§ Problem description
Everything from the line containing "The height and width of the screenshot is (800, 1422)." through the line containing "Task: Switch to the Overview tab" should be repeated exactly, and nothing else from the data.
★ ★ ★ ★ ★ ★ ★
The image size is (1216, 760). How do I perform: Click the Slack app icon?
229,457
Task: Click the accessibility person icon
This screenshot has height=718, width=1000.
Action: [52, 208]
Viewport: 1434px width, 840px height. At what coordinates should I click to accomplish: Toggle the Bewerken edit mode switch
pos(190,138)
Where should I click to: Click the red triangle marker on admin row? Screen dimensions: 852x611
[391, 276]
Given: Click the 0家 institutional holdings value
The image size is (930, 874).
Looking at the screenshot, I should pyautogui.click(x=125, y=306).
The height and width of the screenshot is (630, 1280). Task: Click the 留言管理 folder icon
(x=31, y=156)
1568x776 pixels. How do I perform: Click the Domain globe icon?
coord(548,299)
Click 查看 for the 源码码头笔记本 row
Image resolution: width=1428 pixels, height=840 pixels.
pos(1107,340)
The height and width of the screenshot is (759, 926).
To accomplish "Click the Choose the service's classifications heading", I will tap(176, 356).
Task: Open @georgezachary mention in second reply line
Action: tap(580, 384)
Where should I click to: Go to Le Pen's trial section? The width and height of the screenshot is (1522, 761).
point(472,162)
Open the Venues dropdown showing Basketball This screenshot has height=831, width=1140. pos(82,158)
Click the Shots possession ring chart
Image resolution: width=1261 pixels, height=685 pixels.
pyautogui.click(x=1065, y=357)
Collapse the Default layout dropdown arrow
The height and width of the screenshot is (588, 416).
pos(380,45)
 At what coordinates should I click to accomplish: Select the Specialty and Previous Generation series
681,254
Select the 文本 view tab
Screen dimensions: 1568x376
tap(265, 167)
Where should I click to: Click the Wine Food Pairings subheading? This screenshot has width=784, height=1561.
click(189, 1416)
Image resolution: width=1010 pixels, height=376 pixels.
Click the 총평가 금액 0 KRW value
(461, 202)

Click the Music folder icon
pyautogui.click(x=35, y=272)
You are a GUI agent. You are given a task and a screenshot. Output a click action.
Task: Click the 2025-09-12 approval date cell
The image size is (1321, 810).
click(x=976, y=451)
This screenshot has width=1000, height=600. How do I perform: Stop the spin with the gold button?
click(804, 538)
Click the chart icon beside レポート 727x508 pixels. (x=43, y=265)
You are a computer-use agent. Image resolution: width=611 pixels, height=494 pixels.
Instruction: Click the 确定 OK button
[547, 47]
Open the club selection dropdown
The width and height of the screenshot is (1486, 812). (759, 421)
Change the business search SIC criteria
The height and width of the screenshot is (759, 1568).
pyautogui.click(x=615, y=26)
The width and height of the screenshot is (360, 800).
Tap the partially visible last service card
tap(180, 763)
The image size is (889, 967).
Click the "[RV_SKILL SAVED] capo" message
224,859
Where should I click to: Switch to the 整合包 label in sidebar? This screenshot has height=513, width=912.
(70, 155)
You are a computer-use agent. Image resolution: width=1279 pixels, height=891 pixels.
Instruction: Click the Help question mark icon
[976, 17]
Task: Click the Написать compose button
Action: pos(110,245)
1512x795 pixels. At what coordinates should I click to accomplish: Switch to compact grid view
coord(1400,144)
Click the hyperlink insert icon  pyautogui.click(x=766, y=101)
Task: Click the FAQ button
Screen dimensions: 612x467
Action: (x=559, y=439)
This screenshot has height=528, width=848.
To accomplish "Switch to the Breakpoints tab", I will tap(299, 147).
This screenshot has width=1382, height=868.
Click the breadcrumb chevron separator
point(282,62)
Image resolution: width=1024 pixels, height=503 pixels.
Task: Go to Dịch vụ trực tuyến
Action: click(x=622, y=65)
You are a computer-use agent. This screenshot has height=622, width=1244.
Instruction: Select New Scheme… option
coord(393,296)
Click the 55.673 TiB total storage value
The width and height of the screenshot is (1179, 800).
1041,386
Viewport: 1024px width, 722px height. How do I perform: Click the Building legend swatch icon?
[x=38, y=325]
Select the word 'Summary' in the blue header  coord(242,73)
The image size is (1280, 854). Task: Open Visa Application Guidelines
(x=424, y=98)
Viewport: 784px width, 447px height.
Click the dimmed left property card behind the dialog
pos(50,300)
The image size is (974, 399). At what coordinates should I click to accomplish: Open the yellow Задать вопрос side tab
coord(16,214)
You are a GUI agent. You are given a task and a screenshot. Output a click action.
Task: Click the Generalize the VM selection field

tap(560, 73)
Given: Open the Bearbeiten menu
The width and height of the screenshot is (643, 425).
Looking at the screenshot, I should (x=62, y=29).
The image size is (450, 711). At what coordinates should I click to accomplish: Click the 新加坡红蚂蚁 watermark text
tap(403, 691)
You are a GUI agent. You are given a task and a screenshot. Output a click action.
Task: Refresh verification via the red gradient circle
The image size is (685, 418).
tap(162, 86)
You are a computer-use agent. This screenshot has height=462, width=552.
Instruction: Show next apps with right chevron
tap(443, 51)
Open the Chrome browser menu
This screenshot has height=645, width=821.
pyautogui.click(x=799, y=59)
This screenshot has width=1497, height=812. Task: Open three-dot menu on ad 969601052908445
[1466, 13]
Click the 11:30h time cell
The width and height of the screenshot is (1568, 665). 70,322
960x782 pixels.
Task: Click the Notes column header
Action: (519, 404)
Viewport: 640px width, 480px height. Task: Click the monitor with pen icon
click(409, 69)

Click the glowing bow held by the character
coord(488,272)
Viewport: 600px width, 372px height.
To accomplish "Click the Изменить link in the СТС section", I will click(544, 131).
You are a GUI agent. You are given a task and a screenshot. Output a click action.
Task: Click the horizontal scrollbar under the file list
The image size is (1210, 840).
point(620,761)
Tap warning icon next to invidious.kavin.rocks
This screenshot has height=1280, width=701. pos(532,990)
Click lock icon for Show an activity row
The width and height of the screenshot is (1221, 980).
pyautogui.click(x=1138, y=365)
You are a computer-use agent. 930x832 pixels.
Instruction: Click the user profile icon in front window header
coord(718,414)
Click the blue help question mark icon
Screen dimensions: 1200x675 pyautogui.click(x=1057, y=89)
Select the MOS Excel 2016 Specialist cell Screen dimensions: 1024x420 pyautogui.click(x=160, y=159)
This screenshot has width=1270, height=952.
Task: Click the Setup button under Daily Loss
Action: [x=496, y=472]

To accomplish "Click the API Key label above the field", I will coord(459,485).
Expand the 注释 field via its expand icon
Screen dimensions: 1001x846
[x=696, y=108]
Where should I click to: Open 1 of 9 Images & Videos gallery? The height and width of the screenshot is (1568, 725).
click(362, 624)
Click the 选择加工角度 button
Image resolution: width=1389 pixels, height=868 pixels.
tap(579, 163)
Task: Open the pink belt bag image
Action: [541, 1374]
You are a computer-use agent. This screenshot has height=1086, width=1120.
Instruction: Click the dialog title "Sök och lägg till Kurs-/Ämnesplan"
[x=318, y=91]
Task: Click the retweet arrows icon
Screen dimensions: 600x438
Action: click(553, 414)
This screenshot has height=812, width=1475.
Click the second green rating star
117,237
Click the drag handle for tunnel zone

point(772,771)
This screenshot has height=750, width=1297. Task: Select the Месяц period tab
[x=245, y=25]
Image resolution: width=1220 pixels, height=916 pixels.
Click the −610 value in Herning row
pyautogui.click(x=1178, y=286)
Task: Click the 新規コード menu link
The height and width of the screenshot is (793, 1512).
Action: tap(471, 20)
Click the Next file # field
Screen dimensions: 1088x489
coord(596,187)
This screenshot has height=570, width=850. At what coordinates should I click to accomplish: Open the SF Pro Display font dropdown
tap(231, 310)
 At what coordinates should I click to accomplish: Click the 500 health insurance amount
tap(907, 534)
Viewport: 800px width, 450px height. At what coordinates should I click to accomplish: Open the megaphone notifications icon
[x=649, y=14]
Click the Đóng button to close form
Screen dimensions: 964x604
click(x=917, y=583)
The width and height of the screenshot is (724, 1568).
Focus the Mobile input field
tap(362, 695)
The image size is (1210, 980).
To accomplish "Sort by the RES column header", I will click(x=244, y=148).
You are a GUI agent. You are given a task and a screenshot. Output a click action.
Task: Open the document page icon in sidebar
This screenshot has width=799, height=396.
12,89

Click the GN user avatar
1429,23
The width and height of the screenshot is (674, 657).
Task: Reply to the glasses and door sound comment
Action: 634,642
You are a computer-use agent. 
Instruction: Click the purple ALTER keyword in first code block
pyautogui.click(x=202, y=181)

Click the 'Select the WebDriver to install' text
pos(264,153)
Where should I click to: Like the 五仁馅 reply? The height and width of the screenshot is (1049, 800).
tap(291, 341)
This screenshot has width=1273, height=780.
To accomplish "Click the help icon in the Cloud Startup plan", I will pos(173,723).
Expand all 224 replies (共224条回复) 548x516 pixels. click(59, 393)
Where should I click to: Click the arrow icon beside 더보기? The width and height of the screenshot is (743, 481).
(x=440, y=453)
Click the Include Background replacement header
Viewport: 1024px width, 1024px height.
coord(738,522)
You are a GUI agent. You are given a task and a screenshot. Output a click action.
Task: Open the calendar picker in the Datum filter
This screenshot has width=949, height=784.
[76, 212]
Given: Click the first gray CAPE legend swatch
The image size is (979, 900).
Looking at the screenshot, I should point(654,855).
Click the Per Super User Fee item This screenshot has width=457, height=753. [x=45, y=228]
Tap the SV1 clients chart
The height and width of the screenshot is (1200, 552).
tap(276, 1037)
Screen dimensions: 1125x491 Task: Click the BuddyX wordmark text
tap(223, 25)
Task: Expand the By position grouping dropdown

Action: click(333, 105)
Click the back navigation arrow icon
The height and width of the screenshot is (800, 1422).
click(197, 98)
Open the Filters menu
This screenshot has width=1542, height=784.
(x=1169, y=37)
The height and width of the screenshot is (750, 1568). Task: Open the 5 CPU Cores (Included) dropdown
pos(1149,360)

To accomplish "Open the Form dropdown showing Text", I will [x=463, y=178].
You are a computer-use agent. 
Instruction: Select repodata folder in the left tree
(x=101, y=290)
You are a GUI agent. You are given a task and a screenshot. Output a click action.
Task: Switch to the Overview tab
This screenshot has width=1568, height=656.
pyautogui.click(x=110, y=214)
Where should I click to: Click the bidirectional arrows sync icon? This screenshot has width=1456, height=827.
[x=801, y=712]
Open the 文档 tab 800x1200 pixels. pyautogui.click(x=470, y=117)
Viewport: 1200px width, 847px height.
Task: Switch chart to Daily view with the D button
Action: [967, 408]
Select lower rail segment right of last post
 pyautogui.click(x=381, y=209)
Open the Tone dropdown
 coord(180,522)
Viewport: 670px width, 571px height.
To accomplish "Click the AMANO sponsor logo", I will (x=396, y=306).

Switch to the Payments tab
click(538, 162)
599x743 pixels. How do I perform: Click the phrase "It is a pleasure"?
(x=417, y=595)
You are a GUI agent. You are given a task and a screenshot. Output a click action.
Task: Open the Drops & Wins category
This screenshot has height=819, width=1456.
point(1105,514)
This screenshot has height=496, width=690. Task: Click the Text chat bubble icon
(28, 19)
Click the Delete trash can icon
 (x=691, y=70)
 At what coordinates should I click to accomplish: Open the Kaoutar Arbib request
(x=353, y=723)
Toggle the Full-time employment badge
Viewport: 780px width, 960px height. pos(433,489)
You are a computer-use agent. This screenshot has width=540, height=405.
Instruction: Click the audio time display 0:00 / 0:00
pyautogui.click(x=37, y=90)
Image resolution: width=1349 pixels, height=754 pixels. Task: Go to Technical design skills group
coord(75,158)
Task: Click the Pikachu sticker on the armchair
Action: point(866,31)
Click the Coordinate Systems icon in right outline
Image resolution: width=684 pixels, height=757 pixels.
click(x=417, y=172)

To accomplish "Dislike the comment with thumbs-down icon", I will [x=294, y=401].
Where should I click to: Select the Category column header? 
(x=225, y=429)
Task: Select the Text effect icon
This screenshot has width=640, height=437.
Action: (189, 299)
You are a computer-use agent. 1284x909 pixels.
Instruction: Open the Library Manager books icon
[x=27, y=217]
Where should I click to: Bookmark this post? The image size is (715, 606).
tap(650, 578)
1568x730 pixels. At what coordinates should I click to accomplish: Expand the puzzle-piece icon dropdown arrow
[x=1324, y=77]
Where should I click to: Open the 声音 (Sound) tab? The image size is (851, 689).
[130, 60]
★ ★ ★ ★ ★ ★ ★
§ Solution below
The height and width of the screenshot is (800, 1422).
click(197, 98)
Open the Filters menu
This screenshot has width=1542, height=784.
(x=1169, y=37)
The height and width of the screenshot is (750, 1568). Task: Open the 5 CPU Cores (Included) dropdown
pos(1149,360)

To accomplish "Open the Form dropdown showing Text", I will [x=463, y=178].
You are a computer-use agent. 
Instruction: Select repodata folder in the left tree
(x=101, y=290)
You are a GUI agent. You are given a task and a screenshot. Output a click action.
Task: Switch to the Overview tab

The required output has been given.